Flanked by substantial choral forces to the left and right above the stage and another 33 singes in front of him, Krystof Penderecki took the stage at the Philharmonic Hall of the Gasteig on November 11th to the new sounds of Mikłai Zieleńsky, a Polish Renaissance composer born somewhere around 1550 who probably died some time after 1615, in a place also unknown. We only know that he existed at all, because he left an Offertorium (published in Venice in 1611), from which the 8 minute Magnificat, that Penderecki presented, was culled.
Penderecki, 7 Gates of Jerusalem, Warsaw National Philharmonic Orchestra / Wit
With three choirs, brass chorales from the wings, the lowest strings, and a large gong, the Seven Gates of Jerusalem open overwhelmingly: a combination of brute force, movie-music, religiosity, severity, and a dash of Aida.
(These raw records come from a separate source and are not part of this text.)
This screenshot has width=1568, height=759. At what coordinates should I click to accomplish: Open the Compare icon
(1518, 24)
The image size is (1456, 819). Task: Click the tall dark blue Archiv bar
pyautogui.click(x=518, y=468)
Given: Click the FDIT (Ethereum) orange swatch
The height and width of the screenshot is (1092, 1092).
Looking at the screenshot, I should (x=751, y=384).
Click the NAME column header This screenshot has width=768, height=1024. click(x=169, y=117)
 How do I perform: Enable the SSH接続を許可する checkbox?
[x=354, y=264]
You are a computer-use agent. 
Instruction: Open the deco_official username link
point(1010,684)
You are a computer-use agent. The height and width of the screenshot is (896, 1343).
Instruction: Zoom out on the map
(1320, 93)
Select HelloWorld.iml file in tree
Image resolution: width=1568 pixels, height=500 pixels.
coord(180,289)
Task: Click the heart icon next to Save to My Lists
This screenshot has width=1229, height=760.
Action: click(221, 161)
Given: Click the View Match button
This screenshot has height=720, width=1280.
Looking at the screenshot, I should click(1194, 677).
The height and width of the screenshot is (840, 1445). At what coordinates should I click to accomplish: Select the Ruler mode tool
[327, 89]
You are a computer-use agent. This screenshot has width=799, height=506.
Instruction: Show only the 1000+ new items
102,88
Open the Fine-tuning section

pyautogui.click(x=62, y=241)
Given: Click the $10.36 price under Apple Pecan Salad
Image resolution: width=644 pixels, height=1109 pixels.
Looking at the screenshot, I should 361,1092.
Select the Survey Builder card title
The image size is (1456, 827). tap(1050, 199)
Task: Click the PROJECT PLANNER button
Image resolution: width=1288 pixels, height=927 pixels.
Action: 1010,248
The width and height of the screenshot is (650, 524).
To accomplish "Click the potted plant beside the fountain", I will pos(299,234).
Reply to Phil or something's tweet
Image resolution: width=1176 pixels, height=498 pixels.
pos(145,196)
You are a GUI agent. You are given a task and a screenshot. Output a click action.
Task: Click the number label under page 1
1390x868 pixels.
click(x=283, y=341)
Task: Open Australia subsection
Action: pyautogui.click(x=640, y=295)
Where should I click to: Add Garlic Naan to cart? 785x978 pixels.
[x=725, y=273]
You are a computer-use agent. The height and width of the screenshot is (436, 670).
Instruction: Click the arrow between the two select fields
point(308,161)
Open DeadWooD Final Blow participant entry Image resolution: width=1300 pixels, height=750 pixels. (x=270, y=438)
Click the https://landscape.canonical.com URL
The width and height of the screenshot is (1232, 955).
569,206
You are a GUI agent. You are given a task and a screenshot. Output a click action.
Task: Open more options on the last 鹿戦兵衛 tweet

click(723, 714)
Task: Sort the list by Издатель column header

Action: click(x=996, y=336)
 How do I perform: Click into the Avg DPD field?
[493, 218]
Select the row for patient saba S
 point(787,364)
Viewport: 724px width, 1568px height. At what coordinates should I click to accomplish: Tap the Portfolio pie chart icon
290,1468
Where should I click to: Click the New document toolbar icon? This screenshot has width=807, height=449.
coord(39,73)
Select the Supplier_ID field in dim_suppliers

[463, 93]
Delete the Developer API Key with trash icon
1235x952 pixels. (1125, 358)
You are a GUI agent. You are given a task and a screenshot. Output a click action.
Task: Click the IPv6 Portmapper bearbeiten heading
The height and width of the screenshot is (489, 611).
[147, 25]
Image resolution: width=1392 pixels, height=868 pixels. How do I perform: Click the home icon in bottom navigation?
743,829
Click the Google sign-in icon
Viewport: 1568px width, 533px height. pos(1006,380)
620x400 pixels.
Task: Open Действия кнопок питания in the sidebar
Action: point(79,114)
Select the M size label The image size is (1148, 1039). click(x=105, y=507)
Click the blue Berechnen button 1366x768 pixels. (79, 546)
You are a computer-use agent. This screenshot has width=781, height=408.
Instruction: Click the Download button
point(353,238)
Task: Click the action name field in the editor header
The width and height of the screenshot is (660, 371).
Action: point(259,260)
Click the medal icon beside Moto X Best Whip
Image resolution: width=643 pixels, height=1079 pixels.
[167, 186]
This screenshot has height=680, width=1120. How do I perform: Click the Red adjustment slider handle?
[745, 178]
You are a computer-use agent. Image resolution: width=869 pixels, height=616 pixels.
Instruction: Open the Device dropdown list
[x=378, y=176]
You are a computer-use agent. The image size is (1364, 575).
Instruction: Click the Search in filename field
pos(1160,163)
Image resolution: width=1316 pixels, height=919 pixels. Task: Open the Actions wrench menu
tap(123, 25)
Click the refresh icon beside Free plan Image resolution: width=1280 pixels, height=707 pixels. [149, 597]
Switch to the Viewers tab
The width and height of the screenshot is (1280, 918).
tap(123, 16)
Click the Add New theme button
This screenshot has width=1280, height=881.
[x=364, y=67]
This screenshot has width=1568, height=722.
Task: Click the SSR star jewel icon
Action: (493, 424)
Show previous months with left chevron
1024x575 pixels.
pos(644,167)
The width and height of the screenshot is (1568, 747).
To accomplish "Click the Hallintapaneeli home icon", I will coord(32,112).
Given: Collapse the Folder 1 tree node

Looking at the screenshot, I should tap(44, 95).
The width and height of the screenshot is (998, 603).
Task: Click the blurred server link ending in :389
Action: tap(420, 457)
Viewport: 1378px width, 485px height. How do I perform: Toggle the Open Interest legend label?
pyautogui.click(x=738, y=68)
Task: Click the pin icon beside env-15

As would be a secret to no one who has witnessed the curious powers of musical coercion by works like Mahler’s 8th, Harvegal Brian’s “Gothic”, or a handful of Shostakovich symphonies (the 11th, for example), sheer power works. And it works here, too, organized around seven movements and dominant seven-note themes.
The Lauda, Jerusalem, Dominum makes use of two “Tubaphones”, a Penderecki development based on an New Zealand aborigines’ instrument that now looks like toppled anti-aircraft guns ready to massacre the first three rows of listeners with one salvo each. Several very long plastic tubes are played with felt-covered fly swatters – the result being ½ whack the mole, ½ Blue Man Group accessory. The six soloists are musical also-rans when compared to the importance of the choir, and while the latter just needed to be able to sing properly, and loudly, without sounding ugly (which they achieved), the singers distinguished themselves a bit more, most notably so the Finnish tenor Jorma Silvasti.